PAL posits the view that by signing the 1989-1991 collective bargaining agreement, on June 27, 1990, PALEA
in effect, recognized PAL's "exclusive right to make and enforce company rules and regulations to carry out the
functions of management without having to discuss the same with PALEA and much less, obtain the latter's
conformity thereto" (pp. 11-12, Petitioner's Memorandum; pp 180-181, Rollo.) Petitioner's view is based on the
following provision of the agreement:
The Association recognizes the right of the Company to determine matters of management it
policy and Company operations and to direct its manpower. Management of the Company
includes the right to organize, plan, direct and control operations, to hire, assign employees to
work, transfer employees from one department, to another, to promote, demote, discipline,
suspend or discharge employees for just cause; to lay-off employees for valid and legal causes,
to introduce new or improved methods or facilities or to change existing methods or facilities
and the right to make and enforce Company rules and regulations to carry out the functions of
management.
The exercise by management of its prerogative shall be done in a just reasonable, humane
and/or lawful manner.
Such provision in the collective bargaining agreement may not be interpreted as cession of employees' rights
to participate in the deliberation of matters which may affect their rights and the formulation of policies relative
thereto. And one such mater is the formulation of a code of discipline.
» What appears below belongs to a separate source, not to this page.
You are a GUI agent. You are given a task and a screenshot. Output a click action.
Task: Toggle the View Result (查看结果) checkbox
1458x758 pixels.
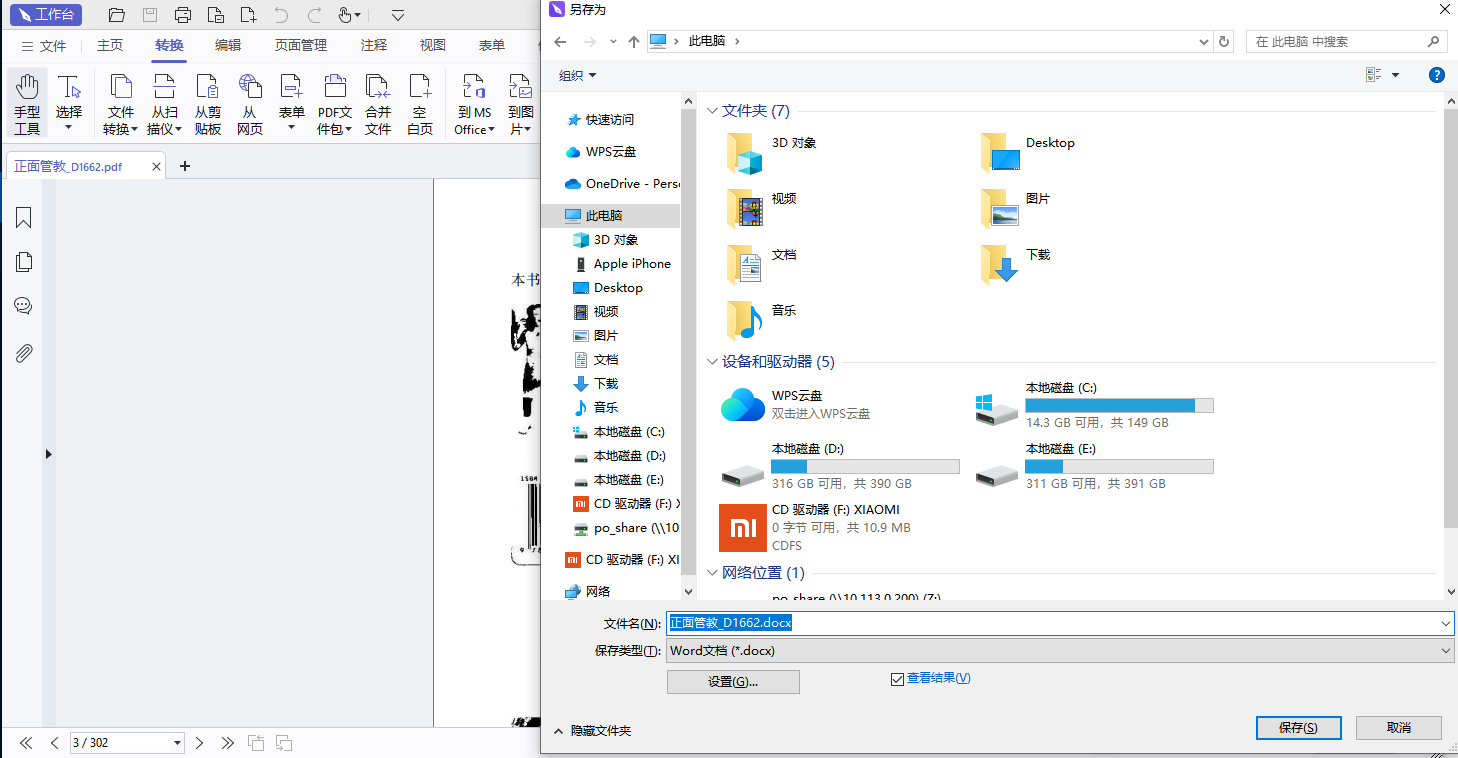point(897,679)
Indeed, industrial peace cannot be achieved if the employees are denied their just participation in the
discussion of matters affecting their rights. Thus, even before Article 211 of the labor Code (P.D. 442) was
amended by Republic Act No. 6715, it was already declared a policy of the State, "(d) To promote the
enlightenment of workers concerning their rights and obligations . . . as employees." This was, of course,
amplified by Republic Act No 6715 when it decreed the "participation of workers in decision and policy making
processes affecting their rights, duties and welfare." PAL's position that it cannot be saddled with the
"obligation" of sharing management prerogatives as during the formulation of the Code, Republic Act No. 6715
had not yet been enacted (Petitioner's Memorandum, p. 44; Rollo, p. 212), cannot thus be sustained. While
such "obligation" was not yet founded in law when the Code was formulated, the attainment of a harmonious
labor-management relationship and the then already existing state policy of enlightening workers concerning
their rights as employees demand no less than the observance of transparency in managerial moves affecting
employees' rights.
Petitioner's assertion that it needed the implementation of a new Code of Discipline considering the nature of
its business cannot be overemphasized. In fact, its being a local monopoly in the business demands the most
stringent of measures to attain safe travel for its patrons. Nonetheless, whatever disciplinary measures are
adopted cannot be properly implemented in the absence of full cooperation of the employees. Such
cooperation cannot be attained if the employees are restive on account, of their being left out in the
determination of cardinal and fundamental matters affecting their employment.

WHEREFORE, the petition is DISMISSED and the questioned decision AFFIRMED. No special
pronouncement is made as to costs.
SO ORDERED.
Feliciano, Bidin, Romero and Vitug, JJ., concur.